‘Islamist attack’ thwarted in Germany

From CNN, Deutsche Welle and the Belfast Telegraph

German authorities think they “have thwarted an Islamist attack,” and a married couple has been arrested in a town near Frankfurt in connection with the case, the interior minister for the German state of Hesse told reporters Thursday. 

The couple was arrested Wednesday night in Oberursel, a town near Frankfurt in west-central Germany, said Peter Beuth, interior minister for Hesse. “We suspect that there was a Salafist background,” Beuth said, referring to ultra-fundamentalist interpretations of Islam. “Police investigations at this stage indicate that we have thwarted an Islamist attack.”

Hesse’s top public prosecutor, Albrecht Schreiber, told reporters in Wiesbaden that an array of dangerous items were seized from a couple’s apartment overnight; the two suspects were arrested on suspicion of planning a terrorist attack.
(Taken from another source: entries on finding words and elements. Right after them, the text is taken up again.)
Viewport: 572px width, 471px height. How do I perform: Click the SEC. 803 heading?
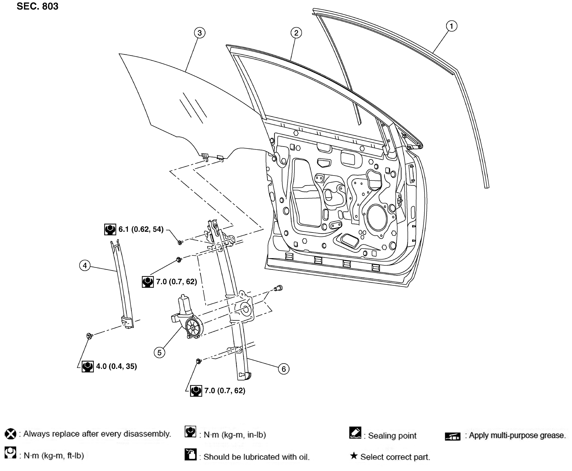37,6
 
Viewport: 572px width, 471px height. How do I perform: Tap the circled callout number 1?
452,26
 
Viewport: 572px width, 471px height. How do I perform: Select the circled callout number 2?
296,33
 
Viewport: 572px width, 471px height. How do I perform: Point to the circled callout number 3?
200,33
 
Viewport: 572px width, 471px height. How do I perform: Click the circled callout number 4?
85,265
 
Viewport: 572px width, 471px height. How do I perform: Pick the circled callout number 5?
159,353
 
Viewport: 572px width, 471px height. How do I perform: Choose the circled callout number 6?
284,369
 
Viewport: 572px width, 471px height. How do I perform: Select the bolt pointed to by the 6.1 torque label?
180,242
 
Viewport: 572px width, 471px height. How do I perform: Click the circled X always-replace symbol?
11,434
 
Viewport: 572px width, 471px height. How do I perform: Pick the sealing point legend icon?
355,433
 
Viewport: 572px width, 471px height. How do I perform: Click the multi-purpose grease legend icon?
452,436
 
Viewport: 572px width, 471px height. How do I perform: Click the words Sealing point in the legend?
392,436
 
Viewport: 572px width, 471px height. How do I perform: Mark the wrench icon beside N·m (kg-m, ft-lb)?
10,453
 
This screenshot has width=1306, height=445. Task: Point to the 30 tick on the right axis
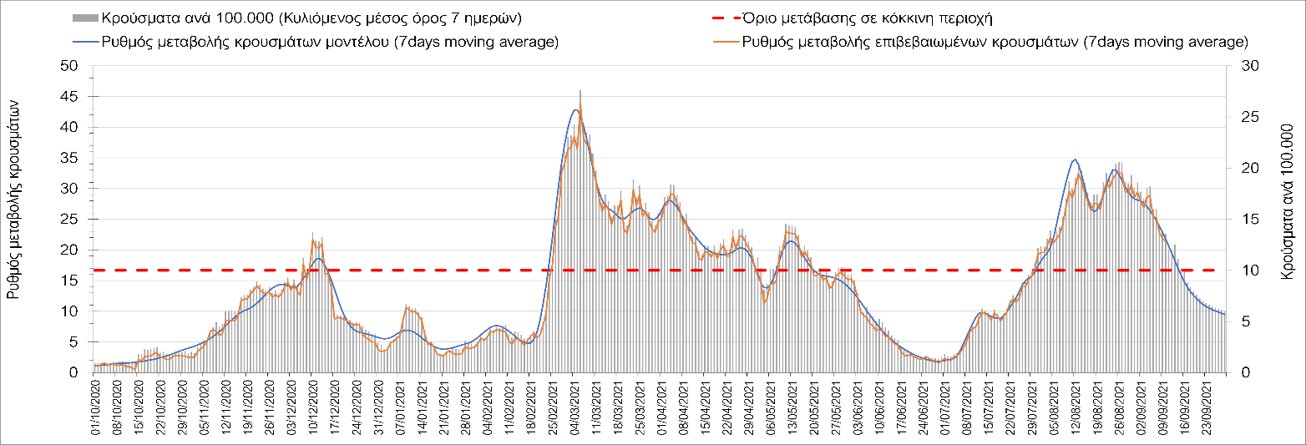(x=1239, y=66)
Schreiber confirmed the discovery of a completed pipe bomb, police found three liters of hydrogen peroxide, 100 rounds of live 9-milimeter munitions, a training projectile for a rocket-propelled grenade, methylated spirits, diesel, other “unknown fluids,” and also “meaningful parts of a G3 assault rifle.” The rifle was disassembled, Schreiber said, and police were working to ascertain whether the complete set of parts was present in the flat

The overnight arrest of a 35-year-old German with Turkish roots and his 34-year-old wife is believed to have prevented a terrorist attack in the region. Friday’s cycling race around Frankfurt had been identified as a potential target in the press; police president Stefan Müller said investigators had not ruled out the possibility, but did not yet know.

That is, of course, a soft target, it would be relatively easy to attack,” Müller said. “And since the Boston Marathon [attack of 2013], such events are closely watched – which also applies to cycling races.” 

Schreiber explained that the male suspect was seen in recent days surveying parts of the route of the cycling race, around Germany’s financial capital on the Mayday public holiday. This intensified police attention on him.

The suspects had been seen in a local hardware store purchasing the hydrogen peroxide,(three litres, using a false name)  Schreiber said, adding that the wife’s presence in the store was one of the reasons for her to be arrested along with her husband.

Deputy chief prosecutor Stefan  Rojczyk said: ” This hydrogen peroxide triggered an alert. Police figured out who had bought it and it was decided to act fast.” 

Newspaper reports claim that the man is trained in chemistry.

Schreiber and Müller said it was too early to comment on reports that a conservative Islamic text was seized in the flat.